Copy out all lines of the records in which the word "indicator" appears.

Collected data entries:
══════════
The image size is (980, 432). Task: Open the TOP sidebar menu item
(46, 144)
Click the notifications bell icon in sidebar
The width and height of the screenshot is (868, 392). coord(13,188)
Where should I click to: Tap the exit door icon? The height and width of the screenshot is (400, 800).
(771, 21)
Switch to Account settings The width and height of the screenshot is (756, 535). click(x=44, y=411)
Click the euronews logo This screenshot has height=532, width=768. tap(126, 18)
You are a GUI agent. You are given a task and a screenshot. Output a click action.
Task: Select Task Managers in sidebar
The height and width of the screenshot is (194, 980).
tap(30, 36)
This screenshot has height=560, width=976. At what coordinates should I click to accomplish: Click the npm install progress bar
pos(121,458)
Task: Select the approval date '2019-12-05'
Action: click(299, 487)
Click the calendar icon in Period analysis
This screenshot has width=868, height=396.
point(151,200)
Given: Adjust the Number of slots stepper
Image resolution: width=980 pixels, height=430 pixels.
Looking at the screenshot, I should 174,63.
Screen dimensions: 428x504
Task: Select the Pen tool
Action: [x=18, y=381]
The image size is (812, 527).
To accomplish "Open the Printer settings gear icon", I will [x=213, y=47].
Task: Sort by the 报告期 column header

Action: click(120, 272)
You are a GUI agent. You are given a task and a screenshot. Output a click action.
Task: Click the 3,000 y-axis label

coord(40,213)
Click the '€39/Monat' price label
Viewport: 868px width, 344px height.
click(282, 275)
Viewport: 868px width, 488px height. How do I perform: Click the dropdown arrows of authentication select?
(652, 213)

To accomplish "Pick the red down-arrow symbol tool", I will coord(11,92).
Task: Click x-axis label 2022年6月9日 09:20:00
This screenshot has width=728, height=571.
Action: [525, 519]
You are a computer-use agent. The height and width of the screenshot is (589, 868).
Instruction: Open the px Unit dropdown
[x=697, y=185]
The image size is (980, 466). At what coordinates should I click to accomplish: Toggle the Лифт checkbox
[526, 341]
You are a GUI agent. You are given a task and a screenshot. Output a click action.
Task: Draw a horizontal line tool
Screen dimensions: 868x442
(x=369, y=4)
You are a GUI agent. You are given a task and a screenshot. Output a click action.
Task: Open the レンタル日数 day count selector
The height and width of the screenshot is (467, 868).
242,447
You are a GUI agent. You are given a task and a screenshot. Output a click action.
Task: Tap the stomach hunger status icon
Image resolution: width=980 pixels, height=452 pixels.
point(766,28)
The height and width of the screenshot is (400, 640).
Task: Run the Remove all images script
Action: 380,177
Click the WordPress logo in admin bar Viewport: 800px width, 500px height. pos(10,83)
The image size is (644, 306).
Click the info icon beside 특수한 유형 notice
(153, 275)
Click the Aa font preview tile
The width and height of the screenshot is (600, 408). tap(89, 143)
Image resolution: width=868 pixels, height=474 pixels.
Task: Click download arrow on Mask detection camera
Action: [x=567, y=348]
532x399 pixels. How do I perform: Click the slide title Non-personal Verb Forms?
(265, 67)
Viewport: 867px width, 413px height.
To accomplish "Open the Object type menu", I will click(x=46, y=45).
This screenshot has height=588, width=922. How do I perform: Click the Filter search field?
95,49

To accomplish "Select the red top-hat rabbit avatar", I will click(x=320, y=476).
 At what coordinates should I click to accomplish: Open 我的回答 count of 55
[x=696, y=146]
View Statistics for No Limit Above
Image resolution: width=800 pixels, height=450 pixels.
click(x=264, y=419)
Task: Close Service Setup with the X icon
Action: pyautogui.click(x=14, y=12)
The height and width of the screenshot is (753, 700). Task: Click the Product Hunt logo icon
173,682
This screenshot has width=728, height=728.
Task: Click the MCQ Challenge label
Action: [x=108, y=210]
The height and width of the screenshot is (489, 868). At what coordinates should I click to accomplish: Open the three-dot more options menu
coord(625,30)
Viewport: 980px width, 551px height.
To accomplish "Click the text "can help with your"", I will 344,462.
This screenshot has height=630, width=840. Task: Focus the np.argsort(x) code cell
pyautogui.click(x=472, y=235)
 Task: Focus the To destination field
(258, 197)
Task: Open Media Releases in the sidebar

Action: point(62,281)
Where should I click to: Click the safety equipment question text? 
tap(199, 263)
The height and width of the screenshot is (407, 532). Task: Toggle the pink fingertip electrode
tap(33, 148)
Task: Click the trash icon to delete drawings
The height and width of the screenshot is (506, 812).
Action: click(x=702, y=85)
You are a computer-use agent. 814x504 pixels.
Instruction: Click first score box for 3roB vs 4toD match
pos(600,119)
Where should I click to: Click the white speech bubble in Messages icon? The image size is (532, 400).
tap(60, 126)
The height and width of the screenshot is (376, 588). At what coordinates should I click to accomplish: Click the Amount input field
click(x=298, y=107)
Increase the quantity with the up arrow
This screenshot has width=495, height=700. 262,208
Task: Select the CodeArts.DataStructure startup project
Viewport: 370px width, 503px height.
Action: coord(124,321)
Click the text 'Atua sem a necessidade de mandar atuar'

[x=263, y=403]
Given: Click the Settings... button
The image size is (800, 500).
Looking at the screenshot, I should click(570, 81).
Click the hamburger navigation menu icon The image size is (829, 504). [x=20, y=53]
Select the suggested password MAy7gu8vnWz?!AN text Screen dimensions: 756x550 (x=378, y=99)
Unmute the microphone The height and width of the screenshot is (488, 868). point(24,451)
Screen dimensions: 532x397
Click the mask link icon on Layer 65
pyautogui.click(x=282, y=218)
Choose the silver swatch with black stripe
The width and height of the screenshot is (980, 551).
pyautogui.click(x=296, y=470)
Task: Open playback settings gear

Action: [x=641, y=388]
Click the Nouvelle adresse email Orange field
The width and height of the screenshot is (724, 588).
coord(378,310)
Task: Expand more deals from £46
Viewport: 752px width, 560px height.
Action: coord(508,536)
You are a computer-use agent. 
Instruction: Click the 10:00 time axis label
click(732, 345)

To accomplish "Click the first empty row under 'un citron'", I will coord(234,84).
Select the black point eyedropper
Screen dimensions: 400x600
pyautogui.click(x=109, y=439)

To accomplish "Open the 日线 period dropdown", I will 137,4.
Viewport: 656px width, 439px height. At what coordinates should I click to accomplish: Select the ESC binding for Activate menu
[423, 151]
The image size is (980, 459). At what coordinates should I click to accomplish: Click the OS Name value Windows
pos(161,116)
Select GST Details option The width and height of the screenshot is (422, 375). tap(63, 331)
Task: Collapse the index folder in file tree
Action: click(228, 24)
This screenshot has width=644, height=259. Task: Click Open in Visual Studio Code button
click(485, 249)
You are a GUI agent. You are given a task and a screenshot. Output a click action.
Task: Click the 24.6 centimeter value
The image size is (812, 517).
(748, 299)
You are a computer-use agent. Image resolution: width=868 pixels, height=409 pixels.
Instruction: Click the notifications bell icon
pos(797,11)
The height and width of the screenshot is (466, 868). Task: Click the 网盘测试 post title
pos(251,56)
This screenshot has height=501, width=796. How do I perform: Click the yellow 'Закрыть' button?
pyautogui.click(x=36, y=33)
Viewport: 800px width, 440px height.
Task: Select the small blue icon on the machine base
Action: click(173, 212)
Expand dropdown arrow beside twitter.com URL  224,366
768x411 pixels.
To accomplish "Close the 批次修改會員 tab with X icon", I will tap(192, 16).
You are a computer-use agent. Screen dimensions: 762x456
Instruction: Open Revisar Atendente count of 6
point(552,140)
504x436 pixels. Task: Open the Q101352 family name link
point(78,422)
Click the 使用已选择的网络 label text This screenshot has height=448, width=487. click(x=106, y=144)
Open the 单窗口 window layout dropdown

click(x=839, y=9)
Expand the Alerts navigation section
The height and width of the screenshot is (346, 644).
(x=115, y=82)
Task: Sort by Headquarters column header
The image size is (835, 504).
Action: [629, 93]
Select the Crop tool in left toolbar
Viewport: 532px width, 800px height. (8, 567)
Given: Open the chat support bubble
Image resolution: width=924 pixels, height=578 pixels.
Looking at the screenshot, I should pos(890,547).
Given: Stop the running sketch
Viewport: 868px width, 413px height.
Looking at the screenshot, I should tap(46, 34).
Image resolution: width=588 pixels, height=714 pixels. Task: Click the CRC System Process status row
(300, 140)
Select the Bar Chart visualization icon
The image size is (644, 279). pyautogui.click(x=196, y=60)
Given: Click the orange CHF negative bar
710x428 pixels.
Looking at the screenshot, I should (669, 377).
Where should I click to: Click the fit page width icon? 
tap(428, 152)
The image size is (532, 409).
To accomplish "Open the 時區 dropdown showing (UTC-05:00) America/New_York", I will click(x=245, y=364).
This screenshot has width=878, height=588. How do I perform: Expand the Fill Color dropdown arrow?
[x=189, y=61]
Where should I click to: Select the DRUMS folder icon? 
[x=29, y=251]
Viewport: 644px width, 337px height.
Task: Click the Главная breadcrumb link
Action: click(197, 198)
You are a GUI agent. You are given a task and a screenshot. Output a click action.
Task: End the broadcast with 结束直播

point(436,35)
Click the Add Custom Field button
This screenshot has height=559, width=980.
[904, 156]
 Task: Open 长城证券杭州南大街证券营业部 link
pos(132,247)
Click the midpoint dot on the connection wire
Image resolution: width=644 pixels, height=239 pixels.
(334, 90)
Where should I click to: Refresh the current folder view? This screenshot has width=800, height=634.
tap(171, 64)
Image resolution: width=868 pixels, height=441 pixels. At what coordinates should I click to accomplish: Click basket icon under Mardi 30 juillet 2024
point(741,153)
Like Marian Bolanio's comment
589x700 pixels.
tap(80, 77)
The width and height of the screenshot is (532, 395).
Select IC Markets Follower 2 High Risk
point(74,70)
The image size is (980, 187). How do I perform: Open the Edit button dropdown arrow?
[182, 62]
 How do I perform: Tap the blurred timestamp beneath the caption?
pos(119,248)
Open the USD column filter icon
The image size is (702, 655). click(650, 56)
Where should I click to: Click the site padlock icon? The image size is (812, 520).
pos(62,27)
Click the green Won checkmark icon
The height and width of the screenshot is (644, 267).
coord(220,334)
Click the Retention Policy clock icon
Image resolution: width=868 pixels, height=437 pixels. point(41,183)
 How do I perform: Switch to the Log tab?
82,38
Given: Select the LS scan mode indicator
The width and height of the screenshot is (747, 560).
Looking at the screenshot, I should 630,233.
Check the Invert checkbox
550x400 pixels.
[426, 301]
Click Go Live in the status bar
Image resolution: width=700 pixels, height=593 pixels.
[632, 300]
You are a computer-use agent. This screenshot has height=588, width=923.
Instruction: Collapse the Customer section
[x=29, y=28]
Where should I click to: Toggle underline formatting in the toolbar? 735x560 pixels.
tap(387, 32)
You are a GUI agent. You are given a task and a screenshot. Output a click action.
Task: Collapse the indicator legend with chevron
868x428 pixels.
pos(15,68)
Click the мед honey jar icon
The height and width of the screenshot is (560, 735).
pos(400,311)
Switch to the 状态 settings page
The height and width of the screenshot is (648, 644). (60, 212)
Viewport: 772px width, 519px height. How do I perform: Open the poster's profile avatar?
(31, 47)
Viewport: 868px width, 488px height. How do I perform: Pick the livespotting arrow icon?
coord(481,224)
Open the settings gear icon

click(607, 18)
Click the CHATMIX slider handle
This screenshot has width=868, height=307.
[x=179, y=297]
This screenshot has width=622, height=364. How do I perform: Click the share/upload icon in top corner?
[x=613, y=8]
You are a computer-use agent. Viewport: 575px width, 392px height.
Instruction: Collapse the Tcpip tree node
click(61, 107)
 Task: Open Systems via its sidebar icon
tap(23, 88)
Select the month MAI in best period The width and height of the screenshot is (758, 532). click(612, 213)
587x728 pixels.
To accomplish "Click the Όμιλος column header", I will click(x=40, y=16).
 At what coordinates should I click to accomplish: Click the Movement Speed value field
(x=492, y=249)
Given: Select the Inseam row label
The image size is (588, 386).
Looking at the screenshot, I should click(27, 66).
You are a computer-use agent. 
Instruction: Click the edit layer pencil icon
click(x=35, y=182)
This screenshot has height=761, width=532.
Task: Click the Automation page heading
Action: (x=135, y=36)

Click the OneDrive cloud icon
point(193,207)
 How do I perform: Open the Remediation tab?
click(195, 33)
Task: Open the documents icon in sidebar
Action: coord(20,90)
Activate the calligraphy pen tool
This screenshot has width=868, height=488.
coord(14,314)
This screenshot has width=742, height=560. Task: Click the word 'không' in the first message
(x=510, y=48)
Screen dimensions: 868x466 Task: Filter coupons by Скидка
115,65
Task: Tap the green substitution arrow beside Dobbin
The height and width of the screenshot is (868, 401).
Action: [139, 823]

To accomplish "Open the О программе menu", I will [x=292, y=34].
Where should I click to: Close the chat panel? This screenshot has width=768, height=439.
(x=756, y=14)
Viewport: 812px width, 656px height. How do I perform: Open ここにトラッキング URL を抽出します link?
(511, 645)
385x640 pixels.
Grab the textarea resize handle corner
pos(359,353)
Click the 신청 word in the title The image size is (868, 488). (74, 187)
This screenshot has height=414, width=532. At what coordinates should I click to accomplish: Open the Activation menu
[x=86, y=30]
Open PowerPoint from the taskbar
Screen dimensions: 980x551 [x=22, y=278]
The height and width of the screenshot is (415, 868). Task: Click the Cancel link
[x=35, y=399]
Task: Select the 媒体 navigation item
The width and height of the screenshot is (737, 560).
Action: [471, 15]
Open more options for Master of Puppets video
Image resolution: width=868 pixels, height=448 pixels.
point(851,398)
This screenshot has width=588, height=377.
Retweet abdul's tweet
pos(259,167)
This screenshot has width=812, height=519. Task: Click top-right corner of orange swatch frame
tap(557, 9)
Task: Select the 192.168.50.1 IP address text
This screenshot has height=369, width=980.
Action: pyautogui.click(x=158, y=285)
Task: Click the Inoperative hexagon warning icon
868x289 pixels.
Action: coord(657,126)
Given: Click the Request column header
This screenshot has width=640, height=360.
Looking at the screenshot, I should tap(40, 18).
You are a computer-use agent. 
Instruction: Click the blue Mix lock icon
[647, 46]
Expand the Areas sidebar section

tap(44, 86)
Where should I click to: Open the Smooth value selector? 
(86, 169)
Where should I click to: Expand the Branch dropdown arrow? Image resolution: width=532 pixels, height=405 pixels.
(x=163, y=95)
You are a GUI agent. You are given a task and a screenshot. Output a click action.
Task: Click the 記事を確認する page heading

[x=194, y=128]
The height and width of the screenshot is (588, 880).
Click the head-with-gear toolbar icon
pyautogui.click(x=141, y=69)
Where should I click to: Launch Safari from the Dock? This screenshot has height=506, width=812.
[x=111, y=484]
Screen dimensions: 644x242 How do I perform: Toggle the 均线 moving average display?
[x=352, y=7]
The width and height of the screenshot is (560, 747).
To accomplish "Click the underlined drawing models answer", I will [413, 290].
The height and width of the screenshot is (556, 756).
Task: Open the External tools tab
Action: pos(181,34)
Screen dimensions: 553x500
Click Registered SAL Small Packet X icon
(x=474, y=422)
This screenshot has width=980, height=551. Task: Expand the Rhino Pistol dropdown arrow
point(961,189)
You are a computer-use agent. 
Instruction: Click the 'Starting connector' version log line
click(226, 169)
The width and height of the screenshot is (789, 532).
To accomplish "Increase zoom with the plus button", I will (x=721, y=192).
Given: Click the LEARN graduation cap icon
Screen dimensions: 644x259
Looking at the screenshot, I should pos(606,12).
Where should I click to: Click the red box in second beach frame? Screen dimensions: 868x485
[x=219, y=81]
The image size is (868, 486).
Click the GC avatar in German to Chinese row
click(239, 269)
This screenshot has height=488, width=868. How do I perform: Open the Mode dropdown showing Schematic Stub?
══════════
Solution to the exercise:
Given: Select the LS scan mode indicator
Task: Collapse the indicator legend with chevron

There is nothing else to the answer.